**MATERIAL FOR THE TASK**:
──────────────────────────────

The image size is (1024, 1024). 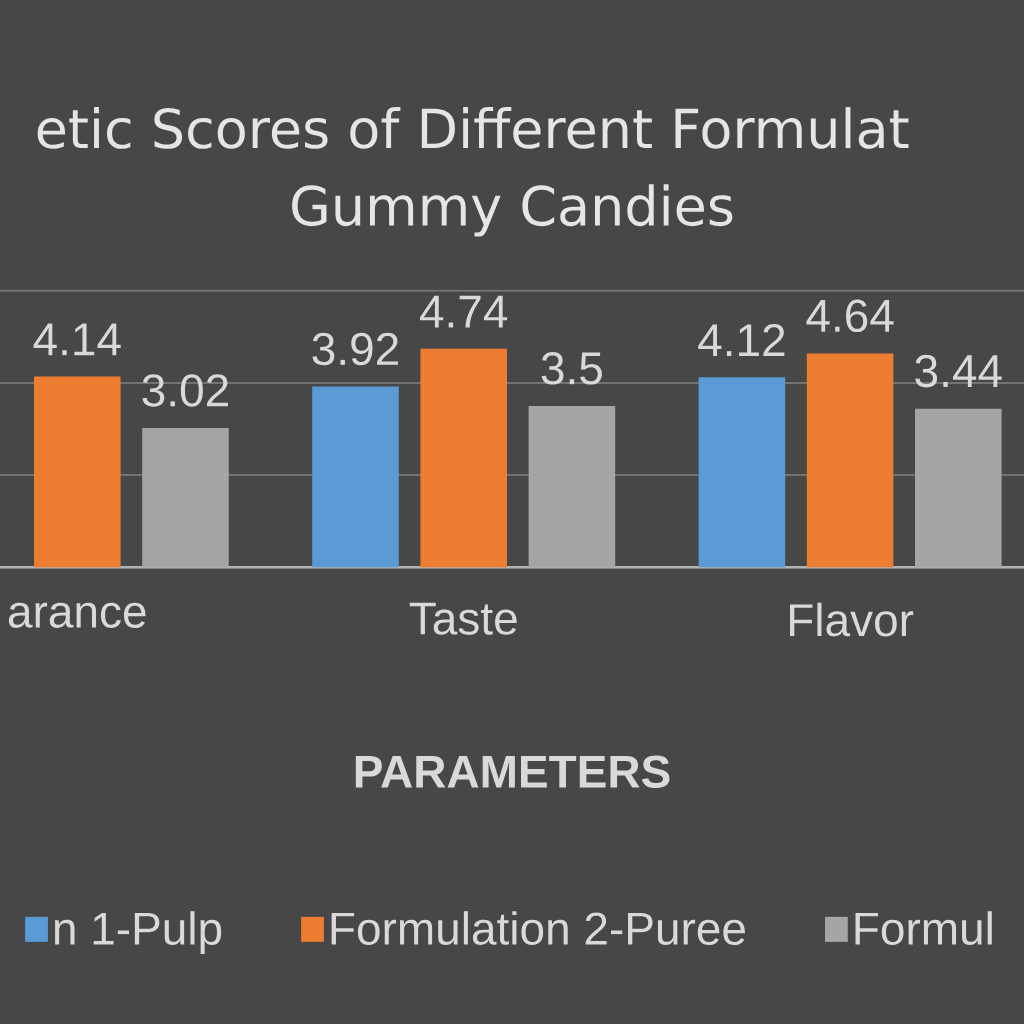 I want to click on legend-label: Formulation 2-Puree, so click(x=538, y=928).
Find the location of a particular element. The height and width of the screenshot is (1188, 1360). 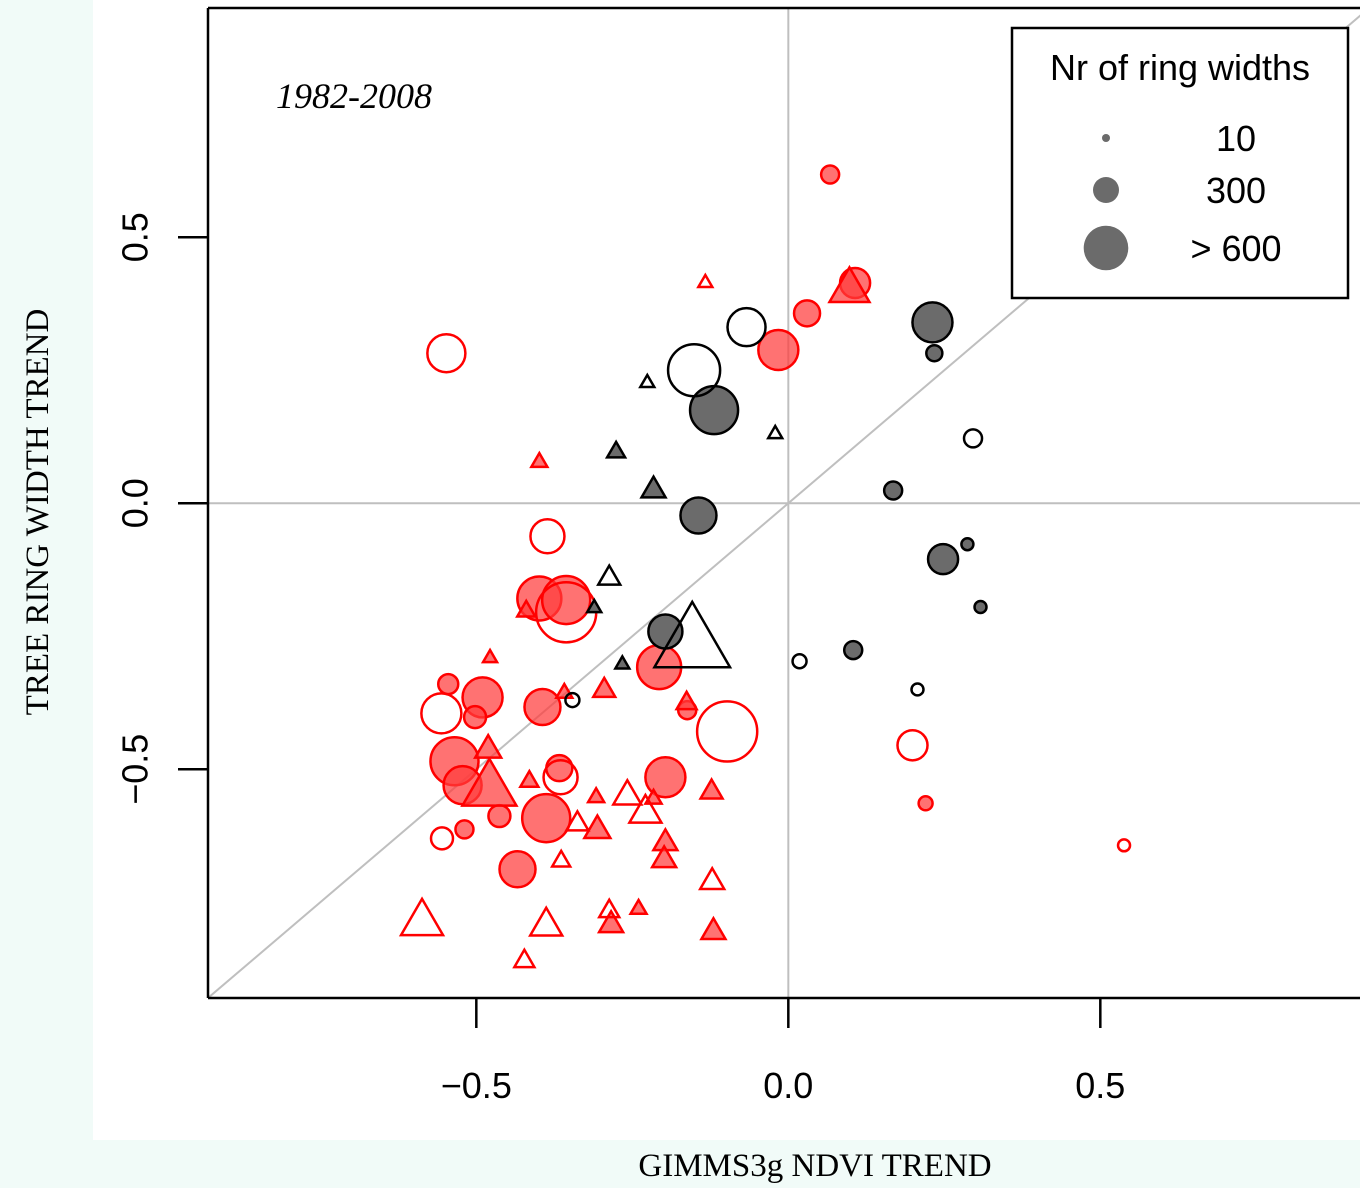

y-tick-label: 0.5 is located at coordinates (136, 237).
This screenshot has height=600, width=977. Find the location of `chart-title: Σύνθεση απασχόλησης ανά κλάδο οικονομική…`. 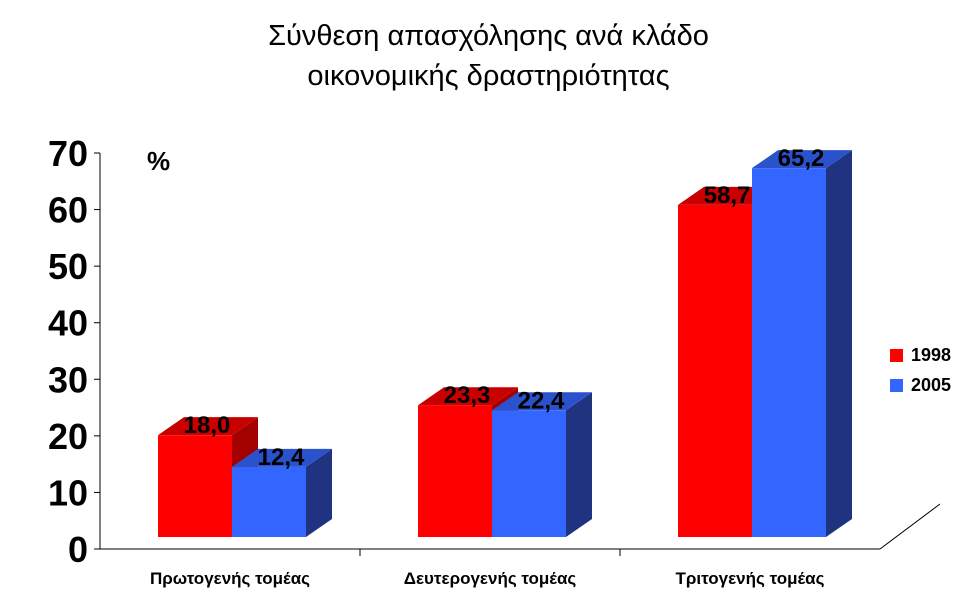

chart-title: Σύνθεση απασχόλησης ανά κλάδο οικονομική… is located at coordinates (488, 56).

──────────────────────────────

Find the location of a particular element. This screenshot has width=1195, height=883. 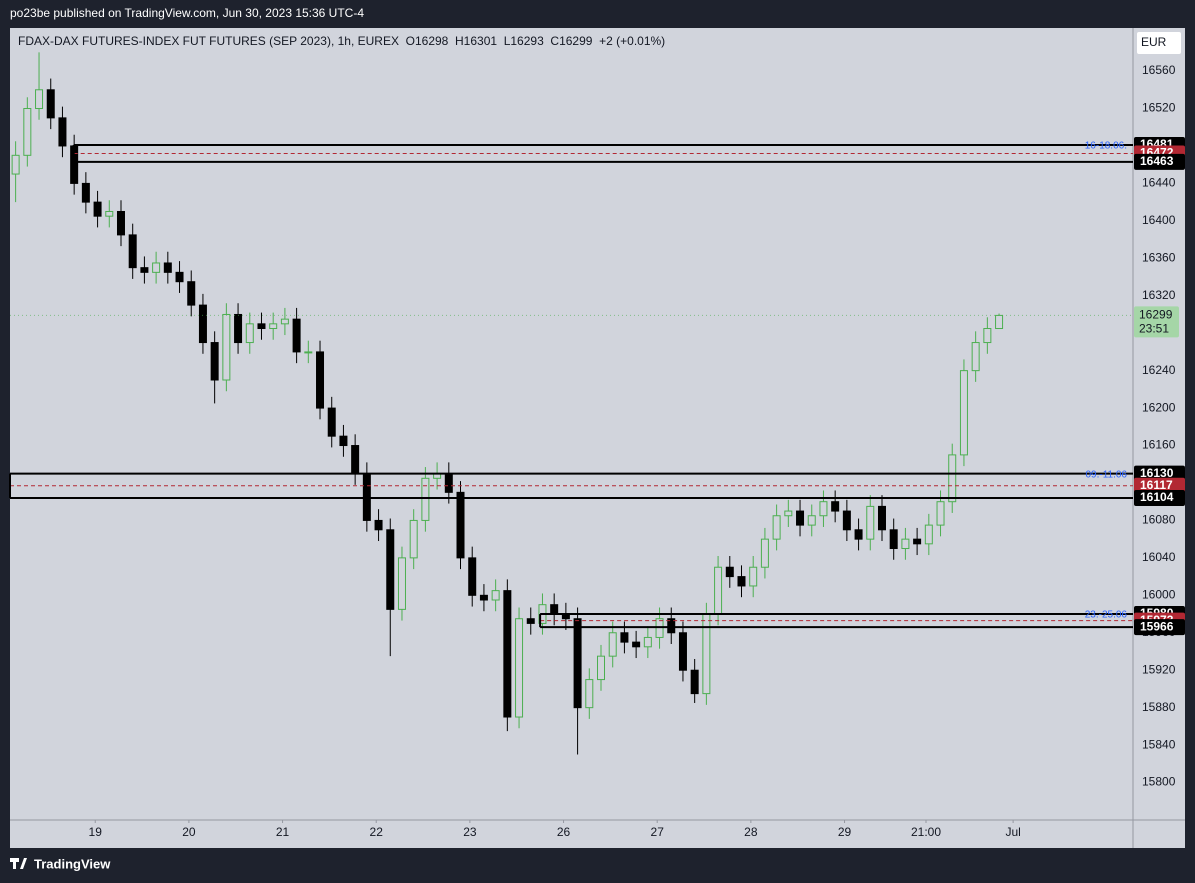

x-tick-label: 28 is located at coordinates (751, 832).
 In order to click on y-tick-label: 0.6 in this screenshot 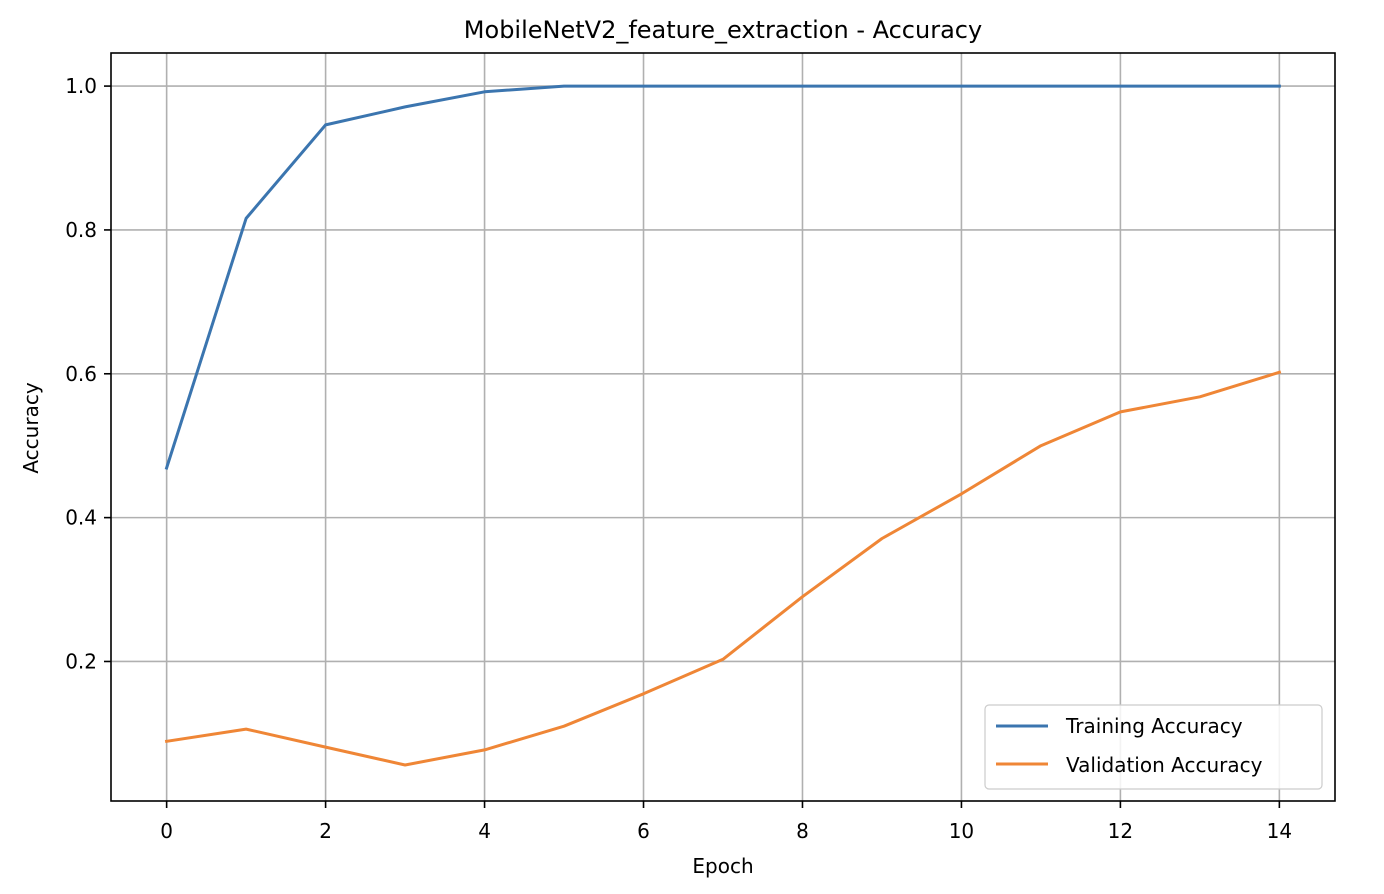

──────────────────────────────

**WHAT THE EXERCISE ASKS**: Arrange part of the listing above as a Markdown table with the columns Row and Content, starting at the line containing "Find the location of a particular element. The" and stopping after the line containing "y-tick-label: 0.5 is". Number each row, skip blank lines, and omit the pictures.

**TASK SOLUTION**:
| Row | Content |
|---|---|
| 1 | Find the location of a particular element. The height and width of the screenshot is (1188, 1360).  |
| 2 | y-tick-label: 0.5 is located at coordinates (136, 237). |